"Well, then, peace!" she said, "peace! for your sake and for mine; for nothing is so hopeless on earth as the love we feel."
We feel! The confession was made! the words were spoken; and, though Seymour feared to urge her farther then, they sunk into his heart, a sweet solace for the years to come.
Poor Arabella Stuart! If she thought, by the walk along that gentle stream, through those soft fields, amidst the old trees waving over head, listening to the voices of the birds, feeling the tender air of spring, talking over a thousand subjects, in which the ever-present impression of their love was only repressed in words to find utterance in vague and fanciful allusions,--if she thought by such means to cure her lover or herself of the disastrous passion which he had so boldly, she so timidly, acknowledged, alas! she was very, very much mistaken. Like the spirit of the Universal Deity of the Pagans, their love was all around them in everything they saw, or heard, or felt, in every word they uttered, unseen, but powerful, throughout the whole creation.
Yet she thought she was seeking safety; and her spirits rose in the unconsciousness of danger, and the certainty of present happiness. Thus, when, some time after, they were joined by the master of the mansion, there was nothing whatsoever in her manner to show that she had been agitated or alarmed; and when they returned to the early dinner of those days, her heart seemed so light, that one might have thought not a drop of royal blood was running in her veins.
"You are very gay," said William Seymour, in a tone almost reproachful, as they entered the hall.
"So gay," she answered, "that I could sit down and sing;--but I fancy cold Sir Harry West," she continued, turning playfully to the old knight, "whose heart no fair lady could ever bring into tune with her own, has not an instrument of music in all his house--no virginals, no lute?"
"Nay," replied the old knight, "you do me great injustice, fairest lady.

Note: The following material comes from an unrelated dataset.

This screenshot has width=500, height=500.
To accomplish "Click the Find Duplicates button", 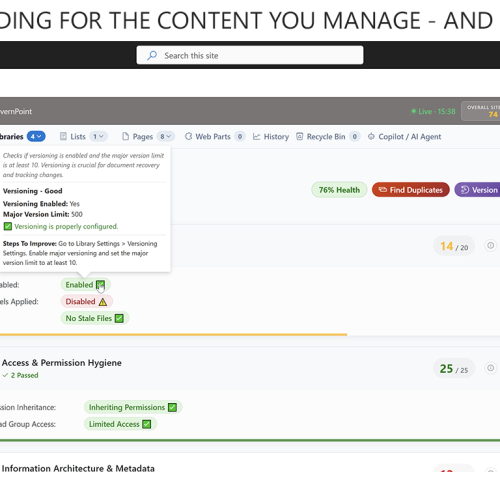I will click(x=411, y=190).
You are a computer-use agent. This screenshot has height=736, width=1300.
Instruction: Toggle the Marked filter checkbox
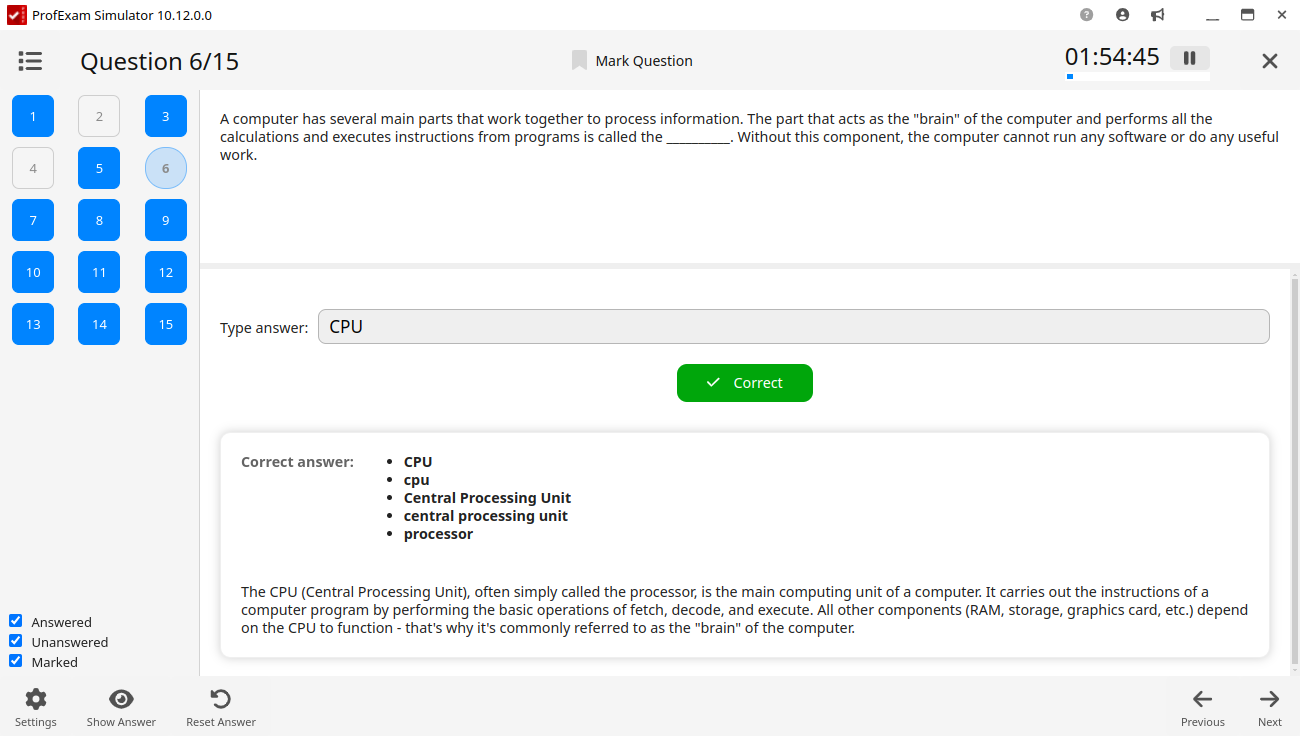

I have all my life been the devoted servant of bright eyes. 'Tis but that I have loved them all so well, I never could be such a niggard of my heart as to bind myself to one; and, as to instruments of music--that sweetest of all the many modes of poetry--though virginals, God bless the mark! with their dull tinkling, I have none, yet I possess a lute in my own chamber, such as all the rest of England cannot boast, framed with great skill in Venice, by the famous Mallesini, who taught me how to use it, too, when I was in the City of the Sea, and used to serenade all the Venetian dames."
"All?" exclaimed Arabella, shaking her finger at him. "Fie upon such democracy in love! In that, at least, I would be a monarch, and reign alone, or not at all. But, pray send for this rare instrument, Sir Harry; I would fain try how it will sound under my weak fingers."
"Add but your voice, and the music will be sweet enough," said William Seymour, while the old knight went himself to bring the lute. But Arabella replied not; and a shade of deep sadness passed across her fair face for a moment.
"He is tuning it," she said, the instant after, bending her ear to listen to some sounds which came from a neighbouring chamber. "He is a kind and excellent man." When Sir Harry re-entered the room, she took the lute, and after running her hand for a moment over the strings, sang one of those little ballads which perhaps obtained for her a place in Evelyn's list of fair poets.